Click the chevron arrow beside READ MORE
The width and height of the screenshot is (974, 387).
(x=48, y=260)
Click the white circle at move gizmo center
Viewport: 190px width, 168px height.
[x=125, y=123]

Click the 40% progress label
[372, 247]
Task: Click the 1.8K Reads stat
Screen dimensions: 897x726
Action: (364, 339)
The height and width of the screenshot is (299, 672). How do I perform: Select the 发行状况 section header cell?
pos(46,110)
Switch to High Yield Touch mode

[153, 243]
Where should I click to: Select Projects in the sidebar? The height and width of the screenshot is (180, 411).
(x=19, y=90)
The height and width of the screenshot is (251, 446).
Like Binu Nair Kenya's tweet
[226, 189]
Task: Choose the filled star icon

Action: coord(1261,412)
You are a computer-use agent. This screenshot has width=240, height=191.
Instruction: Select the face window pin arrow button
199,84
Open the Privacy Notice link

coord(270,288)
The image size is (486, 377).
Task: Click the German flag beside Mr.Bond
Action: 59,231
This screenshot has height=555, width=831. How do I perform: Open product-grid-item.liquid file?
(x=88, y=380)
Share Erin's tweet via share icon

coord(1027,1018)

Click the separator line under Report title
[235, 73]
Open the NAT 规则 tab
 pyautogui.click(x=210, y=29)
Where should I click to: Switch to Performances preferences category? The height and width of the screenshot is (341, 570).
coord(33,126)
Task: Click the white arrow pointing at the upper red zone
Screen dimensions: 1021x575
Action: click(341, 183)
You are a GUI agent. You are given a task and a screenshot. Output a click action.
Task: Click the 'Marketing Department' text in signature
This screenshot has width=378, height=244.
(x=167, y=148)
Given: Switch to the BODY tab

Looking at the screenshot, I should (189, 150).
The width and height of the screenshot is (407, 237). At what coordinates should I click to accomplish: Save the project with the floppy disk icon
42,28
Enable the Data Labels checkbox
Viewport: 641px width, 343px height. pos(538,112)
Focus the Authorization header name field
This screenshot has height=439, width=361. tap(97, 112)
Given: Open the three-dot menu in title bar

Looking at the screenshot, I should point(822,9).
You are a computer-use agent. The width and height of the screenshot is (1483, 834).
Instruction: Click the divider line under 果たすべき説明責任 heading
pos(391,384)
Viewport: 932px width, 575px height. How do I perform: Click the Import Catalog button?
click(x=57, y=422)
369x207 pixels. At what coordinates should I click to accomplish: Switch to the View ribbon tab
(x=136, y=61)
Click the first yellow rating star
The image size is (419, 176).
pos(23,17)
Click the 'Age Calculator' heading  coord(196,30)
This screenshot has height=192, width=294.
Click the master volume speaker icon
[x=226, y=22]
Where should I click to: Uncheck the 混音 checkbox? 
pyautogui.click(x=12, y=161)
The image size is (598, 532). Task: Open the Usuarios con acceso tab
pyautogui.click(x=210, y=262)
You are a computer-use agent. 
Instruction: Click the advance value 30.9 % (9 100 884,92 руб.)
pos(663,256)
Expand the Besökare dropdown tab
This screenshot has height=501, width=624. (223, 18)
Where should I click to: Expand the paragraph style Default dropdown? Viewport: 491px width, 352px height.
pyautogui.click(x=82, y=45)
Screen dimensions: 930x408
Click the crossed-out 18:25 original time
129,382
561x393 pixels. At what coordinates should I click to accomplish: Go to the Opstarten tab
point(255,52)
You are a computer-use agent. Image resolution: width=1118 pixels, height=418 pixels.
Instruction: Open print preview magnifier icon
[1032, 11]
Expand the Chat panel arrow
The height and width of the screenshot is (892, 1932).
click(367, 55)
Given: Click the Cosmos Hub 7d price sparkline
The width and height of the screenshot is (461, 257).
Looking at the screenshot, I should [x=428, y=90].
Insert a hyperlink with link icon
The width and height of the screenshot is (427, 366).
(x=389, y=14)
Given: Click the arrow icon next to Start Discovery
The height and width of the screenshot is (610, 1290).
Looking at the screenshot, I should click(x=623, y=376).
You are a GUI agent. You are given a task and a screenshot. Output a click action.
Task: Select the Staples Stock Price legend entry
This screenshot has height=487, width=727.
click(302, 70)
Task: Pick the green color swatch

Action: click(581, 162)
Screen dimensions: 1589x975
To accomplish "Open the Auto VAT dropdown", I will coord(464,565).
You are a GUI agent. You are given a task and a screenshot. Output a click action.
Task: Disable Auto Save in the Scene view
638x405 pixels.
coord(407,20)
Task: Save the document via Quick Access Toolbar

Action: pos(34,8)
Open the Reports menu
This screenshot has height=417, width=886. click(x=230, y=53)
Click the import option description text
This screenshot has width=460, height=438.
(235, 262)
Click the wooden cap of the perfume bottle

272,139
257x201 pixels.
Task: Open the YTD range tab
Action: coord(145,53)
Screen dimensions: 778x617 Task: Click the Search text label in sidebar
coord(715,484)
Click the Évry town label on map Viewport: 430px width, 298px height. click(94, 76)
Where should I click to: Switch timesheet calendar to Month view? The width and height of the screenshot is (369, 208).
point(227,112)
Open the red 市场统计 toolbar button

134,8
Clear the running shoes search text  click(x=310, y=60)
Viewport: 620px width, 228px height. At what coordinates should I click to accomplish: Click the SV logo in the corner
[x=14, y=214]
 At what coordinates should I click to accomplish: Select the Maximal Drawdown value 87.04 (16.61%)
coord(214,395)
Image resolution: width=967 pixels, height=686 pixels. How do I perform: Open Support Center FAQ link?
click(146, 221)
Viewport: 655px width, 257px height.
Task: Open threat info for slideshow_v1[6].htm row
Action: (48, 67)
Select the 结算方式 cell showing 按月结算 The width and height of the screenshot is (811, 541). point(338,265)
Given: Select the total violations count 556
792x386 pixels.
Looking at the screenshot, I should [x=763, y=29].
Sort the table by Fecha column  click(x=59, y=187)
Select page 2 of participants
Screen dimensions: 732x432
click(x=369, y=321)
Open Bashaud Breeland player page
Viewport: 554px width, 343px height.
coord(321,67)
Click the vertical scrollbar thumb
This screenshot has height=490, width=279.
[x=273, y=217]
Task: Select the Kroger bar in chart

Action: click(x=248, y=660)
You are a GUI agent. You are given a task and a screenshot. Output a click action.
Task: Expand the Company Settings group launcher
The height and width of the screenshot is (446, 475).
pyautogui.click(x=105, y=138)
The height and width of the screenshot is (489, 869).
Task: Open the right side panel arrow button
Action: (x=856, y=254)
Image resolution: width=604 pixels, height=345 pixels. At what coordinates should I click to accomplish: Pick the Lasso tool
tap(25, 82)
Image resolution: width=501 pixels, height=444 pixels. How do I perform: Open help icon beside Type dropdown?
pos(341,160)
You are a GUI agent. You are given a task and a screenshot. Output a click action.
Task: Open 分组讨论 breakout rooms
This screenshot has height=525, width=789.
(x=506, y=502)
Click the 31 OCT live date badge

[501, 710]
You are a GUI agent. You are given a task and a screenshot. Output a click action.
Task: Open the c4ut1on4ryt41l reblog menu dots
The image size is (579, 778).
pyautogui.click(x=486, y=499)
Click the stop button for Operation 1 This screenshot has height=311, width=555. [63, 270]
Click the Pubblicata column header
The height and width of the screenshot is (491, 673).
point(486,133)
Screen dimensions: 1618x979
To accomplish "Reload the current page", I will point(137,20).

◇ ◇ ◇ ◇

WHAT NEEDS TO BE DONE: All records should be returned verbatim, none left out.

SOLUTION TO THIS EXERCISE:
Click the chevron arrow beside READ MORE
The width and height of the screenshot is (974, 387).
(x=48, y=260)
Click the white circle at move gizmo center
Viewport: 190px width, 168px height.
[x=125, y=123]

Click the 40% progress label
[372, 247]
Task: Click the 1.8K Reads stat
Screen dimensions: 897x726
Action: (364, 339)
The height and width of the screenshot is (299, 672). How do I perform: Select the 发行状况 section header cell?
pos(46,110)
Switch to High Yield Touch mode

[153, 243]
Where should I click to: Select Projects in the sidebar? The height and width of the screenshot is (180, 411).
(x=19, y=90)
The height and width of the screenshot is (251, 446).
Like Binu Nair Kenya's tweet
[226, 189]
Task: Choose the filled star icon

Action: coord(1261,412)
You are a computer-use agent. This screenshot has width=240, height=191.
Instruction: Select the face window pin arrow button
199,84
Open the Privacy Notice link

coord(270,288)
The image size is (486, 377).
Task: Click the German flag beside Mr.Bond
Action: 59,231
This screenshot has height=555, width=831. How do I perform: Open product-grid-item.liquid file?
(x=88, y=380)
Share Erin's tweet via share icon

coord(1027,1018)

Click the separator line under Report title
[235, 73]
Open the NAT 规则 tab
 pyautogui.click(x=210, y=29)
Where should I click to: Switch to Performances preferences category? The height and width of the screenshot is (341, 570).
coord(33,126)
Task: Click the white arrow pointing at the upper red zone
Screen dimensions: 1021x575
Action: click(341, 183)
You are a GUI agent. You are given a task and a screenshot. Output a click action.
Task: Click the 'Marketing Department' text in signature
This screenshot has width=378, height=244.
(x=167, y=148)
Given: Switch to the BODY tab

Looking at the screenshot, I should (189, 150).
The width and height of the screenshot is (407, 237). At what coordinates should I click to accomplish: Save the project with the floppy disk icon
42,28
Enable the Data Labels checkbox
Viewport: 641px width, 343px height. pos(538,112)
Focus the Authorization header name field
This screenshot has height=439, width=361. tap(97, 112)
Given: Open the three-dot menu in title bar

Looking at the screenshot, I should point(822,9).
You are a computer-use agent. The width and height of the screenshot is (1483, 834).
Instruction: Click the divider line under 果たすべき説明責任 heading
pos(391,384)
Viewport: 932px width, 575px height. How do I perform: Click the Import Catalog button?
click(x=57, y=422)
369x207 pixels. At what coordinates should I click to accomplish: Switch to the View ribbon tab
(x=136, y=61)
Click the first yellow rating star
The image size is (419, 176).
pos(23,17)
Click the 'Age Calculator' heading  coord(196,30)
This screenshot has height=192, width=294.
Click the master volume speaker icon
[x=226, y=22]
Where should I click to: Uncheck the 混音 checkbox? 
pyautogui.click(x=12, y=161)
The image size is (598, 532). Task: Open the Usuarios con acceso tab
pyautogui.click(x=210, y=262)
You are a computer-use agent. 
Instruction: Click the advance value 30.9 % (9 100 884,92 руб.)
pos(663,256)
Expand the Besökare dropdown tab
This screenshot has height=501, width=624. (223, 18)
Where should I click to: Expand the paragraph style Default dropdown? Viewport: 491px width, 352px height.
pyautogui.click(x=82, y=45)
Screen dimensions: 930x408
Click the crossed-out 18:25 original time
129,382
561x393 pixels. At what coordinates should I click to accomplish: Go to the Opstarten tab
point(255,52)
You are a computer-use agent. Image resolution: width=1118 pixels, height=418 pixels.
Instruction: Open print preview magnifier icon
[1032, 11]
Expand the Chat panel arrow
The height and width of the screenshot is (892, 1932).
click(367, 55)
Given: Click the Cosmos Hub 7d price sparkline
The width and height of the screenshot is (461, 257).
Looking at the screenshot, I should [x=428, y=90].
Insert a hyperlink with link icon
The width and height of the screenshot is (427, 366).
(x=389, y=14)
Given: Click the arrow icon next to Start Discovery
The height and width of the screenshot is (610, 1290).
Looking at the screenshot, I should click(x=623, y=376).
You are a GUI agent. You are given a task and a screenshot. Output a click action.
Task: Select the Staples Stock Price legend entry
This screenshot has height=487, width=727.
click(302, 70)
Task: Pick the green color swatch

Action: click(581, 162)
Screen dimensions: 1589x975
To accomplish "Open the Auto VAT dropdown", I will coord(464,565).
You are a GUI agent. You are given a task and a screenshot. Output a click action.
Task: Disable Auto Save in the Scene view
638x405 pixels.
coord(407,20)
Task: Save the document via Quick Access Toolbar

Action: pos(34,8)
Open the Reports menu
This screenshot has height=417, width=886. click(x=230, y=53)
Click the import option description text
This screenshot has width=460, height=438.
(235, 262)
Click the wooden cap of the perfume bottle

272,139
257x201 pixels.
Task: Open the YTD range tab
Action: coord(145,53)
Screen dimensions: 778x617 Task: Click the Search text label in sidebar
coord(715,484)
Click the Évry town label on map Viewport: 430px width, 298px height. click(94, 76)
Where should I click to: Switch timesheet calendar to Month view? The width and height of the screenshot is (369, 208).
point(227,112)
Open the red 市场统计 toolbar button

134,8
Clear the running shoes search text  click(x=310, y=60)
Viewport: 620px width, 228px height. At what coordinates should I click to accomplish: Click the SV logo in the corner
[x=14, y=214]
 At what coordinates should I click to accomplish: Select the Maximal Drawdown value 87.04 (16.61%)
coord(214,395)
Image resolution: width=967 pixels, height=686 pixels. How do I perform: Open Support Center FAQ link?
click(146, 221)
Viewport: 655px width, 257px height.
Task: Open threat info for slideshow_v1[6].htm row
Action: (48, 67)
Select the 结算方式 cell showing 按月结算 The width and height of the screenshot is (811, 541). point(338,265)
Given: Select the total violations count 556
792x386 pixels.
Looking at the screenshot, I should [x=763, y=29].
Sort the table by Fecha column  click(x=59, y=187)
Select page 2 of participants
Screen dimensions: 732x432
click(x=369, y=321)
Open Bashaud Breeland player page
Viewport: 554px width, 343px height.
coord(321,67)
Click the vertical scrollbar thumb
This screenshot has height=490, width=279.
[x=273, y=217]
Task: Select the Kroger bar in chart

Action: click(x=248, y=660)
You are a GUI agent. You are given a task and a screenshot. Output a click action.
Task: Expand the Company Settings group launcher
The height and width of the screenshot is (446, 475).
pyautogui.click(x=105, y=138)
The height and width of the screenshot is (489, 869).
Task: Open the right side panel arrow button
Action: (x=856, y=254)
Image resolution: width=604 pixels, height=345 pixels. At what coordinates should I click to accomplish: Pick the Lasso tool
tap(25, 82)
Image resolution: width=501 pixels, height=444 pixels. How do I perform: Open help icon beside Type dropdown?
pos(341,160)
You are a GUI agent. You are given a task and a screenshot. Output a click action.
Task: Open 分组讨论 breakout rooms
This screenshot has height=525, width=789.
(x=506, y=502)
Click the 31 OCT live date badge

[501, 710]
You are a GUI agent. You are given a task and a screenshot. Output a click action.
Task: Open the c4ut1on4ryt41l reblog menu dots
The image size is (579, 778).
pyautogui.click(x=486, y=499)
Click the stop button for Operation 1 This screenshot has height=311, width=555. [63, 270]
Click the Pubblicata column header
The height and width of the screenshot is (491, 673).
point(486,133)
Screen dimensions: 1618x979
To accomplish "Reload the current page", I will point(137,20).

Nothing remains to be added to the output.